# Homework 8: Clustering

## Follow These Steps Before Submitting
Once you are finished, ensure to complete the following steps.

1.  Restart your kernel by clicking 'Kernel' > 'Restart & Run All'.

2.  Fix any errors which result from this.

3.  Repeat steps 1. and 2. until your notebook runs without errors.

4.  Submit your completed notebook to OWL by the deadline.

## Mall Customers Dataset

In this assignment, you will work on customer segmentation using clustering techniques.

The dataset for this assignment is the **Mall Customers Dataset**, which contains customer data collected from a shopping mall. It includes:

- **CustomerID**: Unique identifier for each customer (not useful for clustering).
- **Gender**: Male or Female.
- **Age**: Age of the customer.
- **Annual Income (k$)**: Annual income in thousands of dollars.
- **Spending Score (1-100)**: A metric indicating customer spending habits.

The goal is to segment customers based on their characteristics using different clustering methods.


In [None]:
# Install yellowbricks if you don't already have it or are in colab
!pip install yellowbrick

In [None]:
import numpy as np
import polars as pl
import pandas as pd

# Clustering
from sklearn.cluster import AgglomerativeClustering, KMeans, SpectralClustering
from sklearn.preprocessing import StandardScaler
from sklearn.compose import ColumnTransformer
from sklearn.pipeline import Pipeline
from sklearn.metrics import silhouette_samples, silhouette_score
from yellowbrick.cluster import KElbowVisualizer, SilhouetteVisualizer
from yellowbrick.cluster.elbow import kelbow_visualizer

# Plotting
import matplotlib.cm as cm
import matplotlib.pyplot as plt
from mpl_toolkits.mplot3d import Axes3D
import seaborn as sns
%config InlineBackend.figure_format = 'retina'
%matplotlib inline

In [None]:
# Uncomment the line below if you are using Google colab
!gdown https://drive.google.com/uc?id=1Jo9YoLfvey-y6hIQK_pii-XUCJNAE_TE

1. Load the CSV file. Display the summary statistics for the dataset and check if there are any null values in the dataset. Use polars unless your operators do not allow it (transforming them to pandas or numpy at that stage).

* GIVEN RECORDS:
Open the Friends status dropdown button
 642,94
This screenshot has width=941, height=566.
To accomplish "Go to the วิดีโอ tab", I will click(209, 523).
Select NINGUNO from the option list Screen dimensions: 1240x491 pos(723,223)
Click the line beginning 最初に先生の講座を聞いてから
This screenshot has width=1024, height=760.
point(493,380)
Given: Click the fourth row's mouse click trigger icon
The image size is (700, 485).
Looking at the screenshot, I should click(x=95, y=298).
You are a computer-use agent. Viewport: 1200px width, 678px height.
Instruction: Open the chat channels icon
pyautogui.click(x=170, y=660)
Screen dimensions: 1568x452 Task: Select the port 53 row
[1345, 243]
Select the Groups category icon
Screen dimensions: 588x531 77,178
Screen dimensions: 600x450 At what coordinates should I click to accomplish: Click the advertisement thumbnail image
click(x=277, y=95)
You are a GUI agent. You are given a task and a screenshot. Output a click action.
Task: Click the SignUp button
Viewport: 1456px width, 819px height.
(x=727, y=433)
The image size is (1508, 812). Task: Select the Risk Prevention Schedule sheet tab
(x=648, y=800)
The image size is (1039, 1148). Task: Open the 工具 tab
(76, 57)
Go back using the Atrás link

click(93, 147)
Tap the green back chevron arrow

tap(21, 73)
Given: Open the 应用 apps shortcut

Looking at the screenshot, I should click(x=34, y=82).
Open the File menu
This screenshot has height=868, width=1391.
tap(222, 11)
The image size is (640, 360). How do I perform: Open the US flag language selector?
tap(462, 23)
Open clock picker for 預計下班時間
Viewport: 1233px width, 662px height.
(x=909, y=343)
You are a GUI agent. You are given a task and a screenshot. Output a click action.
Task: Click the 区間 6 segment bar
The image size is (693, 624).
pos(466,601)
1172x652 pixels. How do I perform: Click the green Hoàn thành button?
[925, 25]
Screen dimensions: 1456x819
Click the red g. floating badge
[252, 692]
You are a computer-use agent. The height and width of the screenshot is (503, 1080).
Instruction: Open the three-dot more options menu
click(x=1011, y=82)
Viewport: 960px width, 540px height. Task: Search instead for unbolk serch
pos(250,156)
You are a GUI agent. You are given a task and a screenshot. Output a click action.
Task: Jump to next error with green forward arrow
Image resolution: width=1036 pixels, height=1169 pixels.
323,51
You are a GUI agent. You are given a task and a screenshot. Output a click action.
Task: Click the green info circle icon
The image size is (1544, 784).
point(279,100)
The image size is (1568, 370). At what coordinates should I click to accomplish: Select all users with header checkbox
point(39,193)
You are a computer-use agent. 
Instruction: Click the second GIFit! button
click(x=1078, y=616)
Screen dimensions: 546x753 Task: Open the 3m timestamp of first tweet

* WHAT TO DO:
**A.** Tell whether each statement agrees with the clustering homework, answering yes or no and quoting the exact words that decide it. (i) The CustomerID column is useful for clustering. (ii) Annual income is recorded in thousands of dollars. (iii) The kernel needs to be restarted only once before submission.
**B.** Using the clustering homework, answer each question on its own line:
(i) Where is the completed notebook to be submitted?
(ii) What range does the spending score use?
(iii) Which library should be used in the first numbered task unless the operators do not allow it?
**C.** Proceed with the clustering homework by writing what follows its last numbered task.

* ANSWERS GIVEN:
**A.**
(i) No: "not useful for clustering"
(ii) Yes: "Annual income in thousands of dollars."
(iii) No: "Repeat steps 1. and 2. until your notebook runs without errors."

**B.**
(i) OWL
(ii) 1-100
(iii) Polars

**C.**
In [None]:
# YOUR CODE HERE

In [None]:
# YOUR CODE HERE

2. For the clustering analyses, consider only the numerical variables. Therefore you should drop 'Genre' from the dataset. Standardize the remaining variables, excluding the ID, ensuring they have mean of zero and standard deviation of one.

In the following lines you should:

- Update the dataset to include only numerical features and display the first 10 rows of the updated dataset.

- Standardize the features.

In [None]:
# YOUR CODE HERE

In [None]:
# YOUR CODE HERE

## K-means

3. Use the K-means method to perform clustering on the scaled data from Q2, setting `random_state = 2025`. Determine the optimal number of clusters using the [KelbowVisualizer](https://www.scikit-yb.org/en/latest/api/cluster/elbow.html)  function with `k=(2,12)`.



In [None]:
# YOUR CODE HERE


**Written answer: What is the optimal number of clusters using the elbow method?**

**ANSWER HERE:**

4. Fit a K-means model on the scaled data using the optimal number of clusters identified in Q3. Then, visualize the resulting clusters using a scatterplot matrix (`sns.pairplot`).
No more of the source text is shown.